Entrepreneur Terence Quek's photo has been used to dupe others. The impersonation can start from Facebook and move onto other chatting platforms such as WhatsApp.
15 Jan, 2018CHANNELNEWSASIA.COM
Barely a week goes by without another online scam being reported.
The Singapore Police Force confirmed that there has been a huge increase in the number of cases of fraudulent purchases charged to mobile phone bills conducted over Facebook.
They told Channel NewsAsia on Wednesday (Jan 11) that there were 108 such cases reported between January and November 2017.
It's a huge jump from the zero cases reported in 2015 and 2016.
What's behind this huge increase? Scammers hacking or cloning Facebook accounts.
Police said there were 56 such cases reported between January and November last year.
So, what can you do if you have a Facebook account and want to protect yourself?
Check your privacy settings to ensure only your friends are privy to the information available. It makes it harder for the scammers to make you their victim.
And here are five other tips:
That request could be from someone who had cloned your friend's account. The scammer would “copy wholesale” a Facebook account including the name, profile photo and even cover photo of the victim’s account.
With this cloned account, the scammer will attempt to add friends from the victim’s Facebook account and trick them into believing that the scammer is an actual friend. Once accepted, the scammer will privately message friends of the victim for one of two things - money, or their mobile number and service provider.
In the former, there is usually an accompanying sob story. In the latter, the scammer usually asks for a three-digit One Time Password (OTP) to be sent to their mobile number. This OTP is used make fraudulent purchases which are charged to the victim’s mobile phone bills, like how these victims have lost S$16,000 from such scams.
"Do not share personal information such as identification numbers, passport details, contact details, bank account or credit card details, and OTP or verification codes with anyone. Such information is useful to scammers," the police said.

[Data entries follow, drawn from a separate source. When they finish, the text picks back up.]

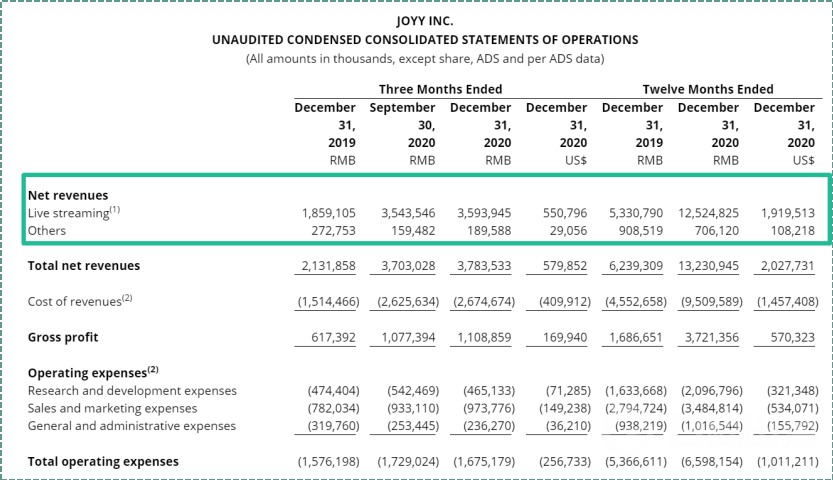Click the Twelve Months Ended column header

pyautogui.click(x=707, y=89)
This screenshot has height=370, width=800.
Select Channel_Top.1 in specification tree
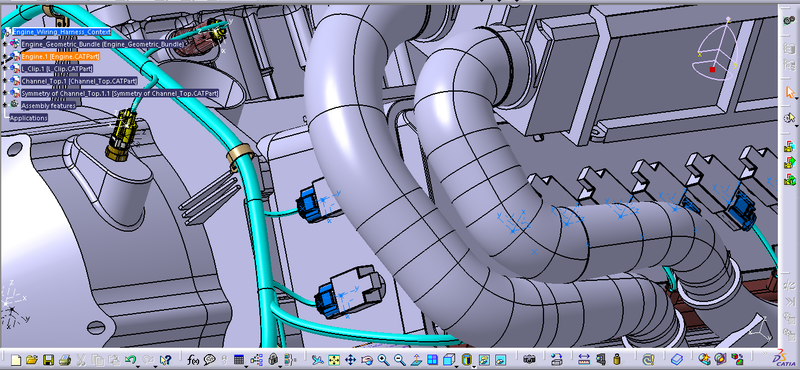tap(79, 81)
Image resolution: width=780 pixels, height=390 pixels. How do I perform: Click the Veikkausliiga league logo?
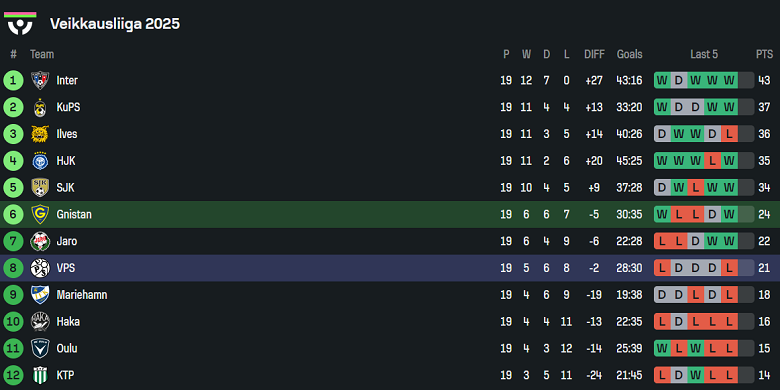coord(20,23)
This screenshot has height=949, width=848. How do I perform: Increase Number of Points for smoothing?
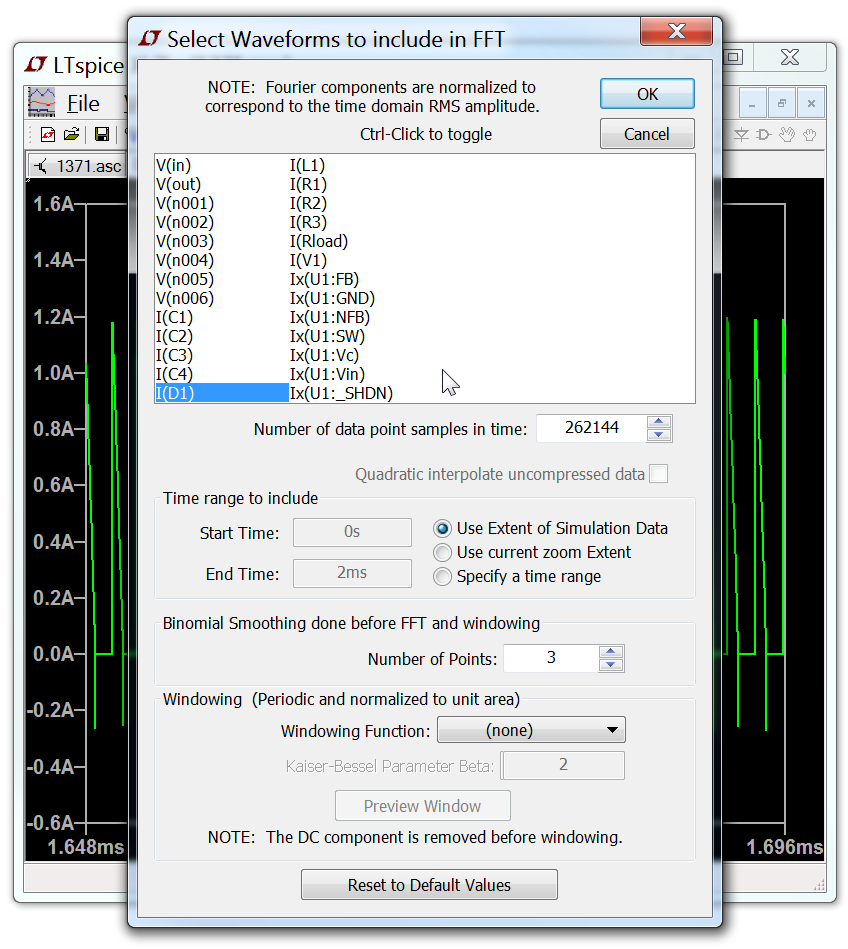click(x=612, y=652)
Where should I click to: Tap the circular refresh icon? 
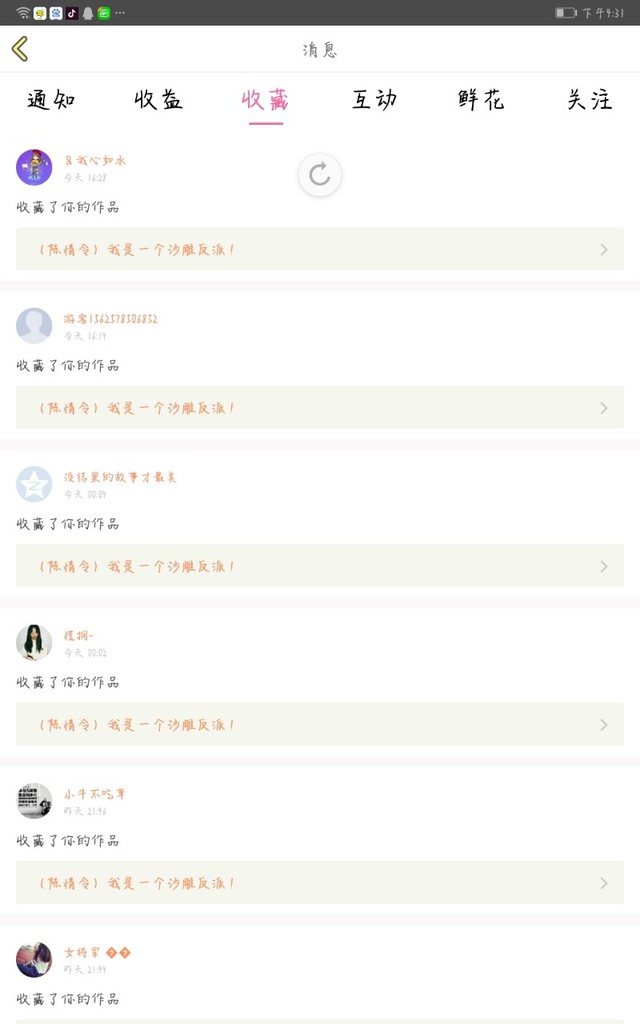[319, 174]
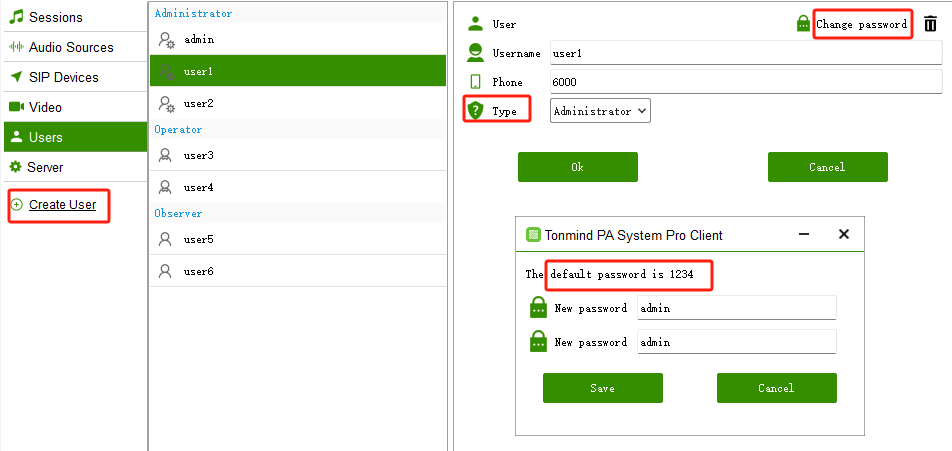Click Change password text link
This screenshot has height=451, width=952.
862,24
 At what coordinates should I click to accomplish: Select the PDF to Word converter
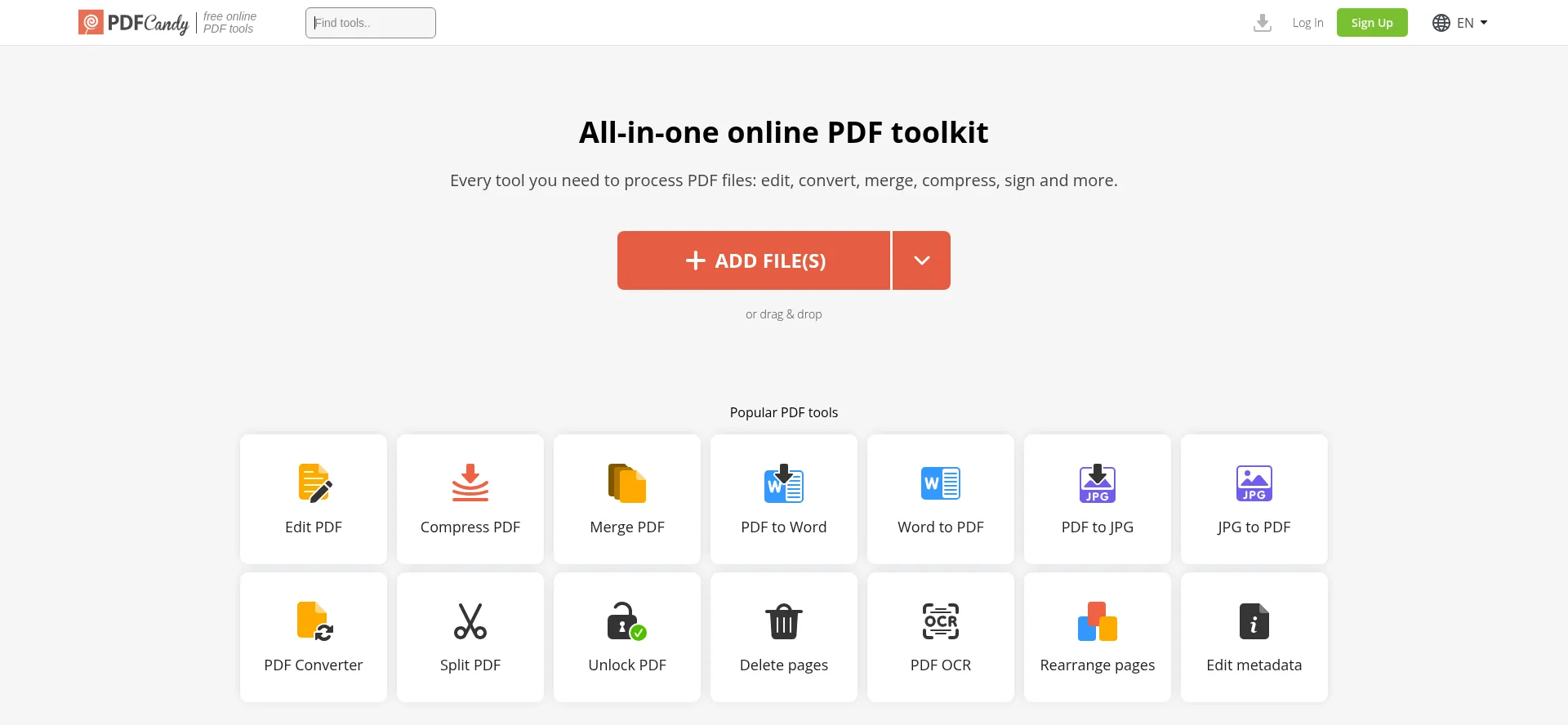(783, 499)
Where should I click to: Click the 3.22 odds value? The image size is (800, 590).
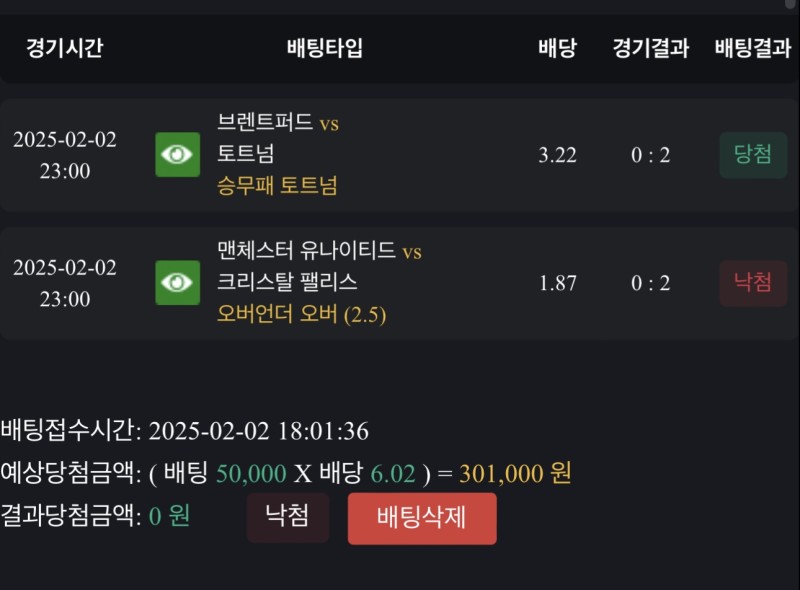pos(557,155)
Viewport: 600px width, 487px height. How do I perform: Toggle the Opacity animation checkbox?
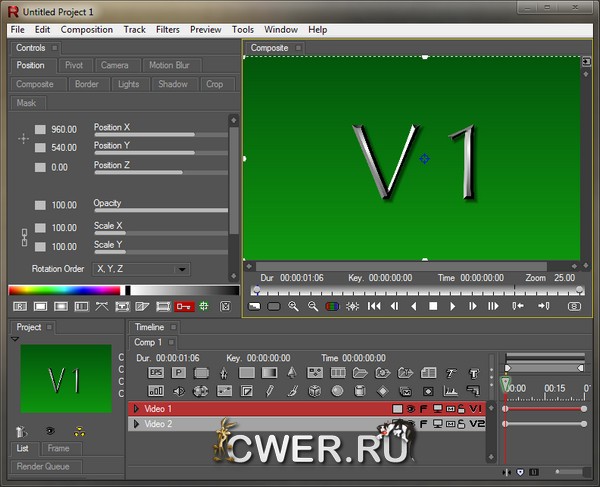click(x=40, y=205)
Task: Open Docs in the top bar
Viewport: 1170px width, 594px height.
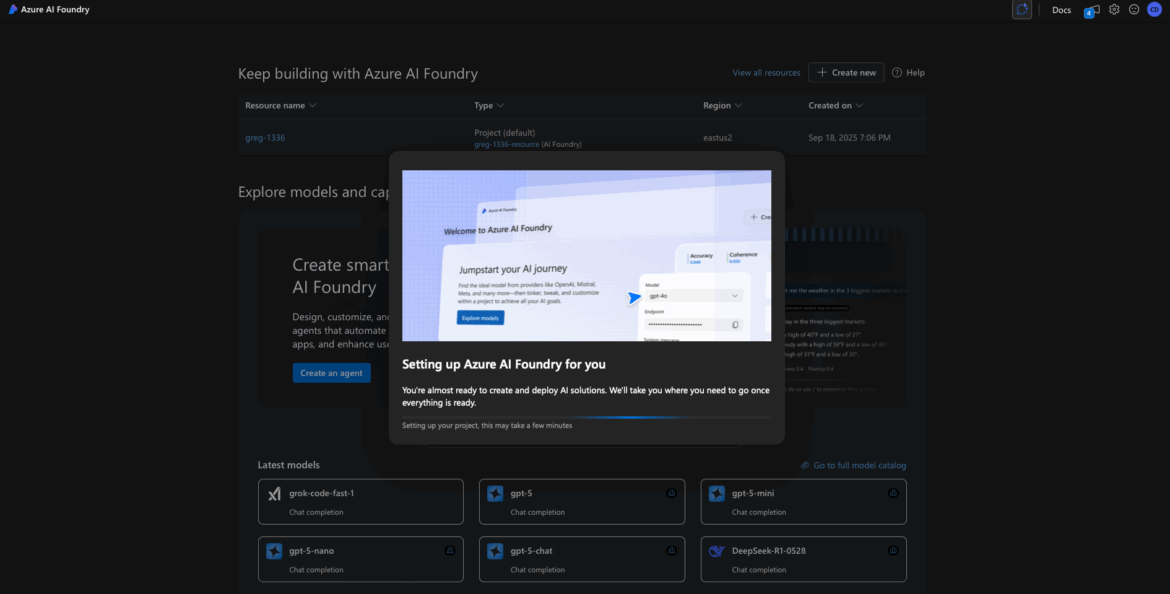Action: click(x=1061, y=10)
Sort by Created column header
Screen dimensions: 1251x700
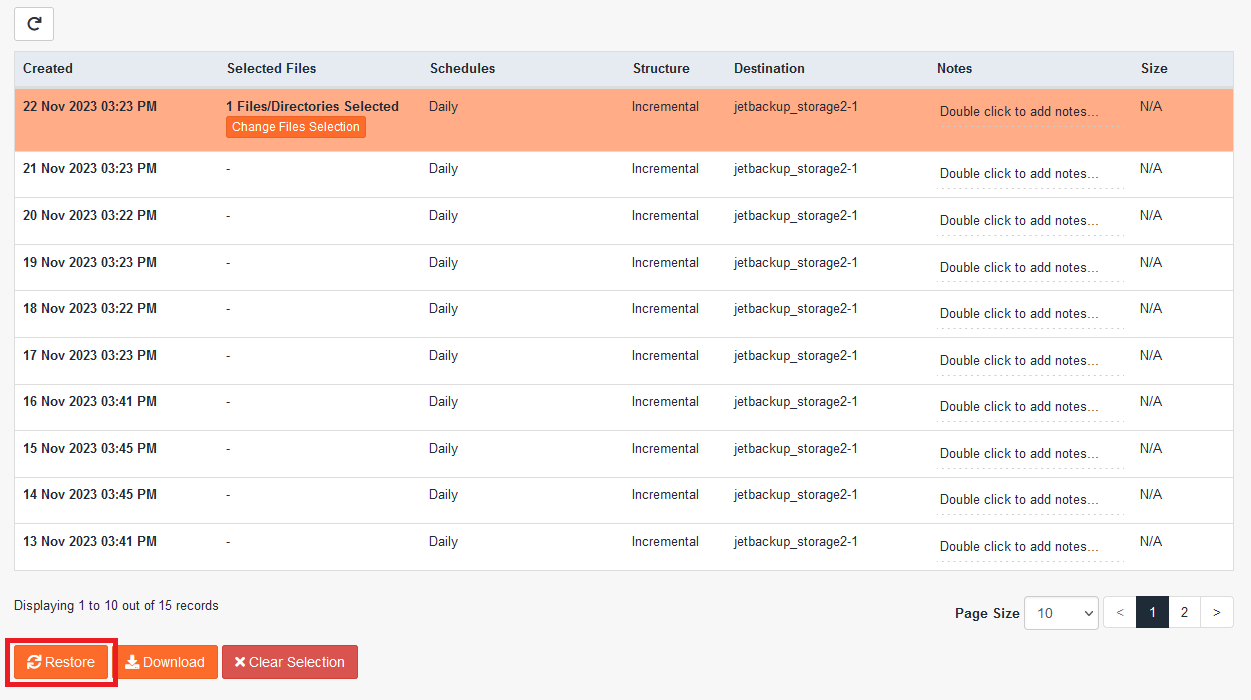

To keep scammers at bay, hide your friend list.
While they can still fake your account, digital educator Carol Loi said not being able to go through your friend list will make it harder for them to target your friends.
"If the imposter cannot see who my friends are, he cannot contact my friends," she said.
To hide your friend list, go to your “friends” tab and click on the pencil logo to edit your privacy settings. Change it to “me only” to ensure that no one else can see the list.
Calling it quits on your social media accounts will probably not work and might worsen the situation than help it.
Entrepreneur Terence Quek has had his old photos previously posted on Facebook used to create multiple scam accounts in the last two years.
“If you are not on social media, you have no idea on what’s happening in the social media world because they are totally kept off of it. People might think this (the fake account) is the real you,” Mr Quek said.
“So I would say to build a stronger social media presence and add your real friends,” he added.
Those who have been impersonated or have come across fake accounts can lodge a report with Facebook using their reporting tools.
Users can do this by going to the profile of the account, and click on the “report” button under the cover photo. Facebook will then provide a range of reasons as to why the profile should be reported.
Some scammers will block the real user’s account to avoid being detected and blocked. When that happens, get your friends to report the account on your behalf because Facebook has that option too.
Friends are an essential part of the experience of using social networking sites. Engage them in damage control.
Civil servant Stephen Sim had his Facebook account cloned twice just this past month.
“The scammer would go down my friend list and used Facebook messenger to ask for my friend’s phone numbers. My friends told me and said that the messages were uncharacteristic of me. It sounded different and the English wasn’t very good,” he said.
The scammer even said that he lost all the contact numbers because he had switched phones.
It was only when his friends alerted him to the messages sent from the fake account that Mr Sim was able to act on them by reporting the accounts to Facebook.
“It took them less than a minute to shut the profile down,” said Mr Sim.
Last month, Facebook said 10 per cent of its two billion monthly users are estimated to be duplicate accounts.
"If we are speaking of a very rudimentary hacker who clones one account and then targets all of that user's friends only, that is pretty much difficult to prevent as well. For us, this would be a similar situation where someone 'borrows' a friend's or a relative's credit card to make purchases without prior notice," said Emma Lee, regional marketing lead for CashShield.
"If the activities are very widespread across various demographics, it would seem to be the act of a syndicate or at least a group of fraudsters," she added.